THE DEATH OF STALIN (2018, R, 107 minutes, QUAD PRODUCTIONS/IFC FILMS)


Recently, I lambasted a film (RED SPARROW, for those keeping track—all twelve of you…) for replacing Russian accents with British ones, and relegating the few actual Russian actors that were in the film to secondary roles.

I did so because it was a film trying rather hard to be taken seriously.  It was a spy thriller, a genre that doesn’t leave a whole lot of room for comedy.  So when THE DEATH OF STALIN starts, and there are no Russian accents—and keep in mind that this film takes place entirely in Russia—it comes across as a Mel Brooks-type of comedic move.  I mean, no one even tries for an accent other than from their native country.  Is this a poke at current filmmaking’s efforts to cast Brits in the roles of any and every foreign character?  Is it a jab at social constructs, and Hollywood’s ever-present underrepresentation of foreign actors and actresses?

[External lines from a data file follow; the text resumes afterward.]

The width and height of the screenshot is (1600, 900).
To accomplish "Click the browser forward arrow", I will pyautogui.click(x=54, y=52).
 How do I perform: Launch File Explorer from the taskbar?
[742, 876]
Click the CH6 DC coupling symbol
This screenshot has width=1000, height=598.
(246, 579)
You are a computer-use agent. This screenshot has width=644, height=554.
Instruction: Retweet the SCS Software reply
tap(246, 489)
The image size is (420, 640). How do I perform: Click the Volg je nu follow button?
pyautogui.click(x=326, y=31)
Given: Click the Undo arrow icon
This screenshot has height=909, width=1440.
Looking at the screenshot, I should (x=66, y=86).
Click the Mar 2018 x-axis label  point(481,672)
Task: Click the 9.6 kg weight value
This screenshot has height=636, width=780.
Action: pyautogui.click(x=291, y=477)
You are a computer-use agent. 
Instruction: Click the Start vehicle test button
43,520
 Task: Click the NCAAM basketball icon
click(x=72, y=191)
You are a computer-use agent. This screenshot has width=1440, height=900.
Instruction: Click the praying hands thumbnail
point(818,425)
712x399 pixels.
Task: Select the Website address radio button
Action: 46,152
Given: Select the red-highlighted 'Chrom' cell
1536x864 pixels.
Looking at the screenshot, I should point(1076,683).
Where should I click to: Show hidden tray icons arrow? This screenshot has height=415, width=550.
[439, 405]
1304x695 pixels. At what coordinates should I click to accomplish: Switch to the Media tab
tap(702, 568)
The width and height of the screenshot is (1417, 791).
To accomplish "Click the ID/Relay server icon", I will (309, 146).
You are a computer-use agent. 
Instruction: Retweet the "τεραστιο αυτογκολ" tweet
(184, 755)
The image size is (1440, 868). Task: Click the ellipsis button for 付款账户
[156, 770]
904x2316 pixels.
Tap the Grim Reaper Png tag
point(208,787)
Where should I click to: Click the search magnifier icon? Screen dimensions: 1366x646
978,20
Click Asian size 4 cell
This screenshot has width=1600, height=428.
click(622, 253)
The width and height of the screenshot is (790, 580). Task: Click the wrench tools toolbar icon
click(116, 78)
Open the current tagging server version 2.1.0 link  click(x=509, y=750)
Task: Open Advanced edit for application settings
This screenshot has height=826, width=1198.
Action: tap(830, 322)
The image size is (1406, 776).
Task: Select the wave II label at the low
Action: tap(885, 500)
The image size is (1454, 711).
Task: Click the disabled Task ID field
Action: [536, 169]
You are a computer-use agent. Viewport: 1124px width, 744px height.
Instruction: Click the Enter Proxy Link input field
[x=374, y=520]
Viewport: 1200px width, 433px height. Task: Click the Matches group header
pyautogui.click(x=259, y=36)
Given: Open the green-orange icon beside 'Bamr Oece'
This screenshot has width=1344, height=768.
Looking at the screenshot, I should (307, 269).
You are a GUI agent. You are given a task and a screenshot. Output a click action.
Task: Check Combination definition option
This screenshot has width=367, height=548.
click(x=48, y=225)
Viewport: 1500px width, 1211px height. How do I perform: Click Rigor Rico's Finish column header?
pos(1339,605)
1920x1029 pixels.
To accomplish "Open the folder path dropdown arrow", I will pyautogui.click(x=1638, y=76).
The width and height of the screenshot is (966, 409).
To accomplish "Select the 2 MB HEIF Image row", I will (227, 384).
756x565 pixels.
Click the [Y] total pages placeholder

Nope.  It is all part of the joke.  Honestly, I wouldn’t want to see Steve Buscemi (RESERVOIR DOGS, FARGO) speaking with any voice other than his own, and the joke works best for him.  And the last time Jeffrey Tambor (“Arrested Development”, HELLBOY) sounded good with an altered voice was when he was trying to belt out “Puttin’ on the Ritz” in Brooks’ YOUNG FRANKENSTEIN.  Besides Michael Palin (everything Monty Python), these are your main reasons for watching this film.  It isn’t because writer/director Armando Iannucci crafted a hilarious script about the demise of the Russian dictator and the subsequent struggle for power immediately following his death.  Because, unfortunately, he did not.

There are some funny moments to the film, but its humor is too inconsistent to truly classify this as a comedy.  From the start, the biggest joke is that everyone is afraid of being killed; Stalin (played with a gleeful sort of vileness by Adrian McLoughlin) kept lists of people that he didn’t like—those that had either offended him or wronged him—and those people were summarily arrested and/or executed.  We see this fear alive and well in a radio station, and station manager Andreyev’s (played by Paddy Considine, who does wonders with his role) reaction to discovering that Stalin wants a recording of that night’s performance—which wasn’t recorded.  His efforts to re-seat the audience and convince the orchestra to perform again sets up a feeling of slapstick bordering on screwball comedy.  It is a feeling that, to the detriment of the film, gets left behind.


Within the script are too many lost opportunities.  Slapstick would have worked wonderfully for the film; indeed, some of the scenes are played that way, but Ianucci loses focus of his style too often.  You want the film to be better; there is potential here, and with a cast as game as this one is, you can’t help but wonder why he would choose to switch gears so suddenly and on so many occasions.  There is a much funnier film here, one which deserves a more consistent method of storytelling, one which relies less on heavy-handed satire and more on the physical comedy which looked so appropriate to the subject matter.  You can’t just be funny part of the time, and go serious for brief moments of levity.  One death is funny, yet another is not.  It almost feels as though there is a statement being made here, but it’s a long statement that needs a whole lot of explaining.  And that isn’t comedy, kids.

Another issue is the main “joke” of the film—that Stalin’s paranoia had everyone in the country wondering if they were next on the list.  At first it is used to illicit laughs, and it works.  But the dark turn of the joke, not to mention it being used far too many times for it to have no other choice than be developed as a dramatic plot device, makes the joke stale.  I understand that this was a time of fear for that country, but dammit, the film is billed as a freaking comedy.


It tries its best to make you laugh, and there are some genuinely funny lines.  Tambor is especially effective, yet even he seems to lose the comedic flair.  But there are no specific scenes that stand out to me as spectacularly hilarious, and that is where the script, or at least Ianucci’s directorial efforts, leave me wanting.

I can’t help but wonder how this would have turned out had it been a Mel Brooks film.  That is what happens when you have a fully capable cast, yet nothing memorable for them to do; you wonder how better the story could have been told, had there been another storyteller in charge.